An Edouard Manet portrait is among four treasures which have been prevented from leaving the UK in the last year.
The items, worth a collective £29m, include a Benjamin Britten draft score, two Italian console tables and a sculpture by John Nost the Elder.
The public will now have access to the works, according to a new report.
They were bought for a combined £9.3m, after the secretary of state enforced an export ban giving museums and galleries more time to raise funds.
If an object is more than 50 years old and requires a licence for export out of the UK, the Reviewing Committee on the Export of Art and Objects of Cultural Interest, managed by Arts Council England, can decide whether the object is of national importance.

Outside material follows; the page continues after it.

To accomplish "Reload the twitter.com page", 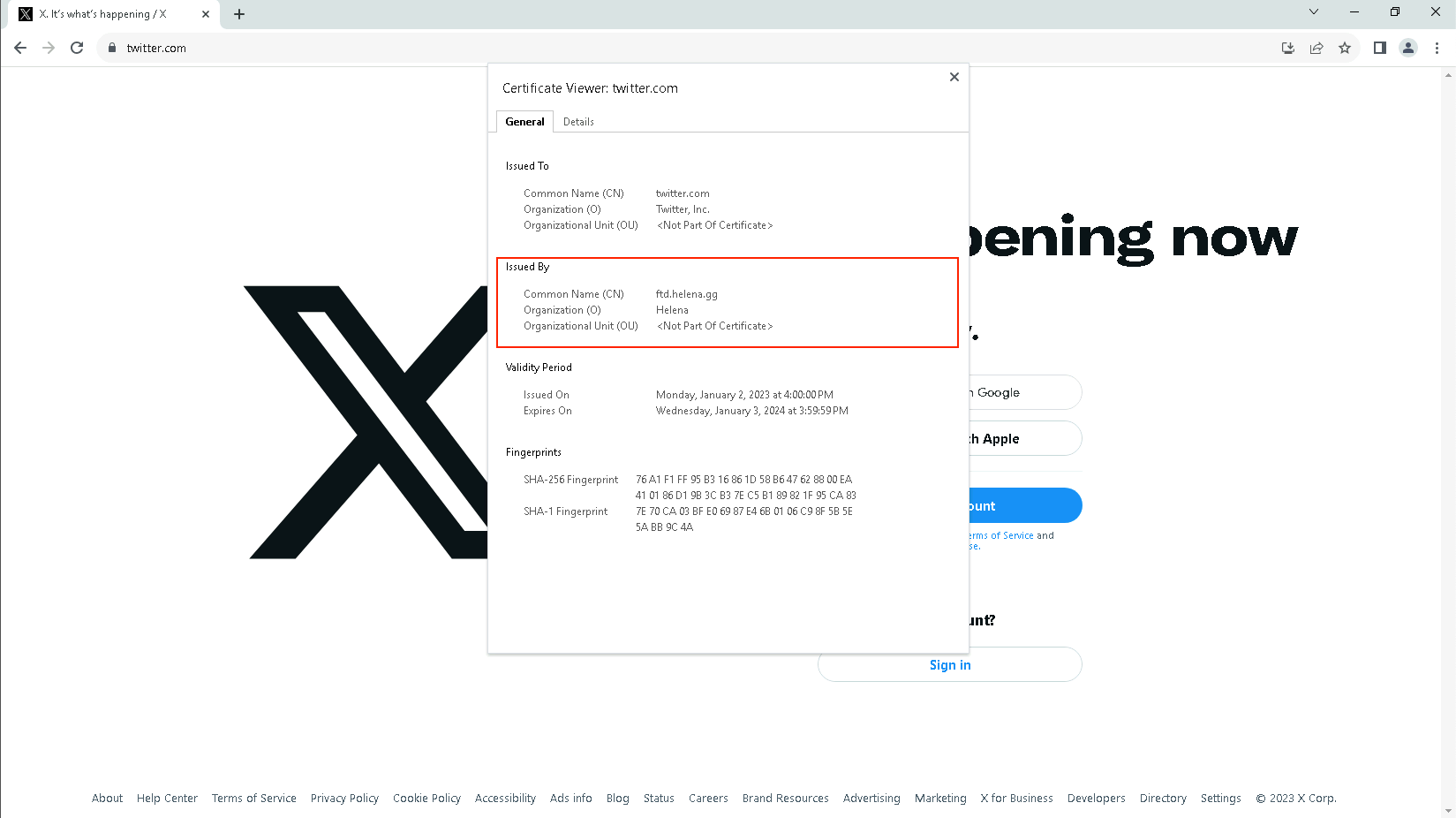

Its latest report said between 1 May 2011 and 30 April 2012 eleven items were considered, seven of which were referred to the secretary of state..
Manet’s portrait of Mademoiselle Claus, a major work in the development of impressionist art by the 19th Century French painter, is worth an estimated £28.4m but was purchased for £7.8m by the Ashmolean Museum in Oxford in April.
Following an eight-month campaign with more than 1000 public donations, 11 year-old Mara Talbot gave the last £30.
The complete draft score of The Young Person’s Guide to the Orchestra by English composer and pianist Benjamin Britten was bought by the British Library for £201,660, almost £19,000 less than it cost originally.
The pair of Italian console tables were purchased by the Victoria and Albert Museum and National Museums Scotland for £367,950 each.
The V&A also raised funds to buy The Crouching Venus, a work by Flemish sculptor John Nost, for £485,000.
Funds could not be raised for paintings by French artist Antoine Watteau, Venetian painter Francesco Guardi and an early 19th Century Italian classical tripod.